Before 1960, most SRI policies involved screening for “sin” stocks. However, the root of sustainable investing since then arose after the social and cultural transformations of the 1960s and 1970s, as the civil rights, feminist, consumer, antiwar and environmental movements raised awareness about social, environmental and economic problems and made the connection between corporate and investor responsibility.
The early 1970s also saw the launch of the first modern SRI mutual funds. The Pax World Fund, founded in 1971, and the Dreyfus Third Century Fund, created the next year, were the first funds to combine social and environmental consciousness and financial objectives.
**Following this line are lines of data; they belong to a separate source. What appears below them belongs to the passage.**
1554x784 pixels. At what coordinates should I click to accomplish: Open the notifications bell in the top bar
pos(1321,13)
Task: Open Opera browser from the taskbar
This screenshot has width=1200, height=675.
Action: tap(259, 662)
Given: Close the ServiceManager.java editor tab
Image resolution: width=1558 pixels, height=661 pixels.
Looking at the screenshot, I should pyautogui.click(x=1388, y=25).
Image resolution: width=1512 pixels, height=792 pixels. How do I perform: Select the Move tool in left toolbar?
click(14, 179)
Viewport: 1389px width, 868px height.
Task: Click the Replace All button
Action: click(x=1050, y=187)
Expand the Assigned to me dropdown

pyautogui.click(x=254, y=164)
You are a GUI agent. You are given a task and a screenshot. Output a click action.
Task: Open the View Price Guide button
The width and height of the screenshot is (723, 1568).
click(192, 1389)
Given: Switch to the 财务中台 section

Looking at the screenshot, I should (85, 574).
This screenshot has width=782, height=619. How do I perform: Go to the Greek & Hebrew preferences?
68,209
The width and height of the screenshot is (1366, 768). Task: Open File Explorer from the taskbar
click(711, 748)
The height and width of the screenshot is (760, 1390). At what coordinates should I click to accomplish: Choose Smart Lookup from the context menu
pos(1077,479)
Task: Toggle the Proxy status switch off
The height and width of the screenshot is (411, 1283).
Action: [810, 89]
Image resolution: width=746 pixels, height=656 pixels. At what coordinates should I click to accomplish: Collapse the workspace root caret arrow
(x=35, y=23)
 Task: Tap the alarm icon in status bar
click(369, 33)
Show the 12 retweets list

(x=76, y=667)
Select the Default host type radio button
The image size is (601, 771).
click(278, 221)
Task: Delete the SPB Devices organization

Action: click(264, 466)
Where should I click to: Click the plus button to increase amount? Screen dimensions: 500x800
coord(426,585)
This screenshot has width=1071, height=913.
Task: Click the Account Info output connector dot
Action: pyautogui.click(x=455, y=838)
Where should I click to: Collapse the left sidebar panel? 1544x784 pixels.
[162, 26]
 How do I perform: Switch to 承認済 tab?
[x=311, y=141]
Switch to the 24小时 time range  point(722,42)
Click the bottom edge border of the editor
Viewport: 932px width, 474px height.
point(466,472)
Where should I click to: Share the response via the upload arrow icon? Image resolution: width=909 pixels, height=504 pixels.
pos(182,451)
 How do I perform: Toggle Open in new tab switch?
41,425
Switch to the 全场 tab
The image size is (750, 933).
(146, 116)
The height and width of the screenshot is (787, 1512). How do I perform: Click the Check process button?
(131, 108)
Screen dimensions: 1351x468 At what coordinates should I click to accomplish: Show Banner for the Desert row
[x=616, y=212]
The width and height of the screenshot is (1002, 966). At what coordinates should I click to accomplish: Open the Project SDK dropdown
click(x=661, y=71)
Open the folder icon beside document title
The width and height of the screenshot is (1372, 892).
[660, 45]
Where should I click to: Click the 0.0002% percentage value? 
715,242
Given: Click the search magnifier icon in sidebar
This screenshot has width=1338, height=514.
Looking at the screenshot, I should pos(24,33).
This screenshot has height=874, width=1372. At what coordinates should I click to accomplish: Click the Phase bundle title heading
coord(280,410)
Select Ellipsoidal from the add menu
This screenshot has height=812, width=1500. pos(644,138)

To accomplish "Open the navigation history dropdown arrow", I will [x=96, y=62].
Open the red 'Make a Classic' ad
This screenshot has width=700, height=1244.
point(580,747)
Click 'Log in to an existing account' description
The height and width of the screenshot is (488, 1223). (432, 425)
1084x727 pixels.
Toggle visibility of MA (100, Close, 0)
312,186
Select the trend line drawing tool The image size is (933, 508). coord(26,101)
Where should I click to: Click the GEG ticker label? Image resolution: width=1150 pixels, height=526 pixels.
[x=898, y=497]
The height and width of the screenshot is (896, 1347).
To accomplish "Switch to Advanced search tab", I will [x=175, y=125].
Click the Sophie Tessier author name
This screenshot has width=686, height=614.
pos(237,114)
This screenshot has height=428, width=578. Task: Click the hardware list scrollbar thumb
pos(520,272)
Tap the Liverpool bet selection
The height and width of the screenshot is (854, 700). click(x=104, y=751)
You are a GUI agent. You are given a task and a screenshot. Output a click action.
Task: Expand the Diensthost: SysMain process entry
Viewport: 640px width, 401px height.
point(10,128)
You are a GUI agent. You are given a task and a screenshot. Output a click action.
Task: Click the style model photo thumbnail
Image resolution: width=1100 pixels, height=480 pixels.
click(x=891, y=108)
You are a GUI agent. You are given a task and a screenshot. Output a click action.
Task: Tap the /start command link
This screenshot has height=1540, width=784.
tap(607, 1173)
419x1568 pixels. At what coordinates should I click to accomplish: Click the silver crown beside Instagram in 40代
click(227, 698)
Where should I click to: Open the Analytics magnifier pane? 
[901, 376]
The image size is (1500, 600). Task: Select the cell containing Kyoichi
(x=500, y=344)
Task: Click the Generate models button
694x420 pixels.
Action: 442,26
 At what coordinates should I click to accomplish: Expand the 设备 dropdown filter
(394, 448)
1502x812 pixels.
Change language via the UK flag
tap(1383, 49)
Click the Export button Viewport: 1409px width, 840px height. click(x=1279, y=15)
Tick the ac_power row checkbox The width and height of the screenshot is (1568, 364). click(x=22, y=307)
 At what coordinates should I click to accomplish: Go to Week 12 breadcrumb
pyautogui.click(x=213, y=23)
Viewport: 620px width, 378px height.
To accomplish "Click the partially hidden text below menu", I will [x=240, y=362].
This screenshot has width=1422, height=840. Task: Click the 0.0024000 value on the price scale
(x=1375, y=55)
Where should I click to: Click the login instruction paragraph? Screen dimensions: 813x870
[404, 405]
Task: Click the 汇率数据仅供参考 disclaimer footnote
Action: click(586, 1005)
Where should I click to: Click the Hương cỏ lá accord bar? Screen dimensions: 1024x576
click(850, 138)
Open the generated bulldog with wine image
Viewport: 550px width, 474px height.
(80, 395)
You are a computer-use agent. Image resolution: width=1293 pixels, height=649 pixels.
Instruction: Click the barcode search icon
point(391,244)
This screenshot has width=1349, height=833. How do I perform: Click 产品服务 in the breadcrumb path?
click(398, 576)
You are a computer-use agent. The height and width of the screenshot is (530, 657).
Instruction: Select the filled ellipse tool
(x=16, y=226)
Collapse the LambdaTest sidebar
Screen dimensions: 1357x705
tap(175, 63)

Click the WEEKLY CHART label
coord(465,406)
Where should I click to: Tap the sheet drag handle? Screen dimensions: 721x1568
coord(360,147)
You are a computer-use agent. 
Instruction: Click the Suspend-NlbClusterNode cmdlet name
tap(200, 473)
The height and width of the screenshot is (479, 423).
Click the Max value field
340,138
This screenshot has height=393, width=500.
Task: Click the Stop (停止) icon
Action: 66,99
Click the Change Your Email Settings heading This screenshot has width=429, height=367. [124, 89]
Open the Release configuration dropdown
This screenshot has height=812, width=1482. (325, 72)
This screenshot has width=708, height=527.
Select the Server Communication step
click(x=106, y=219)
In the 1980s, the anti-apartheid movement, which was opposed to the segregation policies that kept blacks and whites separate in South Africa, picked up steam. By 1993, when South African President Frederik Willem De Klerk took steps to end apartheid, hundreds of companies and institutions had withdrawn their investments in South Africa.
In recent years, a growing number of universities, faith-based institutions, foundations and others began to inquire if they had responsibilities to correct “social injury” caused by the companies in which they invested as minority shareholders. Aided by regulatory changes by the Securities and Exchange Commission, a growing band of individual and institutional investors filed the first of dozens of shareholder resolutions to raise questions about environmental and social responsibility at the annual meetings of U.S. publicly traded companies.
History of Socially Responsible Investing
The trend of Socially Responsible Investment (SRI) strategies has led to the establishment of organizations that provide information and services related to sustainability. For example, a research company called Swell Investing is collaborating with Motif Investing (a brokerage firm) to construct investment funds with themes associated with causes such as a) ending cancer, b) upholding human rights, c) fighting poverty, and d) improving education. The fact that these investment models are being created tells you that investors are looking more carefully into the nature of their investments in terms of social responsibility and impact investing.
Further evidence of this trend is that major universities, investment banks and pension funds are setting aside or allocating specific amounts of their money to socially responsible/sustainable investments.
For example, Harvard University’s $33 billion endowment (money Harvard uses to fund scholarships and run the university) recently announced that it was signing on to the Principles for Responsible Investment, an initiative supported by the United Nations that relates to SRI.
Do Socially Responsible Investments Perform?
You may be wondering whether investing in socially responsible companies or funds is as profitable as investing in other companies or funds that don’t have any particular mandates to be socially responsible. According to a report issued by the investment bank Morgan Stanley, titled Sustainable Reality: Understanding the Performance of Sustainable Investment Strategies, investing in socially responsible companies is more profitable than investing in traditional companies.